The Liberal Independent Group (Grupo Independiente Liberal, GIL) was a right-wing Spanish political party, founded in 1991 by the businessman Jesús Gil y Gil who was mayor of Marbella in the Costa del Sol, and convicted of corruption. "GIL", the acronym of the party's name in Spanish, is a play on words, as it references the surname of the party's founder, Jesús Gil.

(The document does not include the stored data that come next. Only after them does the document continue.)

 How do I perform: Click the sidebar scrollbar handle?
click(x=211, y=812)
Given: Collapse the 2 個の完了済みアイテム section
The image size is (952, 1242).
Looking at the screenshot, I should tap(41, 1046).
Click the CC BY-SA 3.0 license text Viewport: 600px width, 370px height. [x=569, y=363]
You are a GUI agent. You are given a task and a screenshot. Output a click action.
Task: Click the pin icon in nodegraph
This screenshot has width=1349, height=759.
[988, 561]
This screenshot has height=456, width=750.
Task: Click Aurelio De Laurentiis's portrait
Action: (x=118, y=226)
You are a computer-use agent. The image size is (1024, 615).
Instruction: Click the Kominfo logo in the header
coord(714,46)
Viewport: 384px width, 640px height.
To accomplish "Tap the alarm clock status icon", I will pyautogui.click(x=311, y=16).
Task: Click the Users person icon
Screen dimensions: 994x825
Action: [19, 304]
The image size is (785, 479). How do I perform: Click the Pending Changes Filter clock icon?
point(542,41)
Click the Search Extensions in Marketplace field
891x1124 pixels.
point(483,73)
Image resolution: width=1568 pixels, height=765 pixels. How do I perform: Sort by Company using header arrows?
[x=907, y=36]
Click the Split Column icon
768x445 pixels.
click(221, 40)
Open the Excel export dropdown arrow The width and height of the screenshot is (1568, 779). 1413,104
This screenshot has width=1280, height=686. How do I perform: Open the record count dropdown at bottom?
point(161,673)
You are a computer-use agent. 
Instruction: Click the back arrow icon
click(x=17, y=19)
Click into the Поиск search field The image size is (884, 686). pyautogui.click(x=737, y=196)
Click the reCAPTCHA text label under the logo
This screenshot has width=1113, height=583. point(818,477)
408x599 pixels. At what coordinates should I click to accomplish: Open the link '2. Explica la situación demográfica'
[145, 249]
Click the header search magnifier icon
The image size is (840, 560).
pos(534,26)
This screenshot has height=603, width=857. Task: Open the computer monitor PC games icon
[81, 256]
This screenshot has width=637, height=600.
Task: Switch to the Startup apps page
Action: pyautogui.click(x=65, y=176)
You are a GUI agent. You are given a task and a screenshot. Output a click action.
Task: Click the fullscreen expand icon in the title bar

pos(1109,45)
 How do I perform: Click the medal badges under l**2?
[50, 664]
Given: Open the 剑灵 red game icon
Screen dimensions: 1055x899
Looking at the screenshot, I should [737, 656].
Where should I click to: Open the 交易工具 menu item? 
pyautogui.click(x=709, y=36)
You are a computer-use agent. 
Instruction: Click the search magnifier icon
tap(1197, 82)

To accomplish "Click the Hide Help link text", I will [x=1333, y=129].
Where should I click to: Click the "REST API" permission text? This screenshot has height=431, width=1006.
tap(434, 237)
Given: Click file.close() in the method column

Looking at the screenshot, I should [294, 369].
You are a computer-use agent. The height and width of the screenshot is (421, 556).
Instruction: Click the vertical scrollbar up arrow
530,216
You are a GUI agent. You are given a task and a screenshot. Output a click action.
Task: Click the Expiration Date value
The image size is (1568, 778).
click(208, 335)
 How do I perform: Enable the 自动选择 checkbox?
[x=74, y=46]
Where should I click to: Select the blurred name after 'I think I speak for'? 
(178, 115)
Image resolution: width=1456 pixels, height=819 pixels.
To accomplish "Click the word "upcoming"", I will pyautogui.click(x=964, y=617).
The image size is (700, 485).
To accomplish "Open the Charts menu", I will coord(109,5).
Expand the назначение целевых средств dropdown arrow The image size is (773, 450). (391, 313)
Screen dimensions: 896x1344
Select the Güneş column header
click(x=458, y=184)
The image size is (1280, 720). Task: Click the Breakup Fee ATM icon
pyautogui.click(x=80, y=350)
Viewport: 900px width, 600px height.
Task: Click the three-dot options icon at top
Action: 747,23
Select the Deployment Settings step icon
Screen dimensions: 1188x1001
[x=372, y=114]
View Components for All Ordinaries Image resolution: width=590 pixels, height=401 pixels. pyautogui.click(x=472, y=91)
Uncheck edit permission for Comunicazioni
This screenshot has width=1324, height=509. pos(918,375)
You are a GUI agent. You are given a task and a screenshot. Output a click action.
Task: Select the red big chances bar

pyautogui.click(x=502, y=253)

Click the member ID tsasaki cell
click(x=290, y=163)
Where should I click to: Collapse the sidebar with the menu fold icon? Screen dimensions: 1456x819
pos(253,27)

GIL governed Marbella beginning in 1991 on a platform of fighting petty crime and carrying out public ornamental works in the city. At the same time, Marbella was known as a refuge for British, Italian and Russian crime lords. After Gil was removed by a Spanish tribunal on charges of political corruption, Julián Muñoz, (also known for his romance with singer Isabel Pantoja), assumed the mayoralty of the city. He was later ousted by GIL members supporting Marisol Yagüe Reyes with the help of a turncoat Spanish Socialist Workers' Party councillor who had been a vocal critic of corruption. In March 2006, Yagüe and most of her administration were brought to trial on charges of corruption concerning their management of urban development and planning permissions in Marbella. In April 2006, the Spanish government initiated procedures to forcibly dissolve the council, an unprecedented movement in the history of recent Spanish democracy. GIL also established a strong presence in Estepona, Ceuta and Melilla.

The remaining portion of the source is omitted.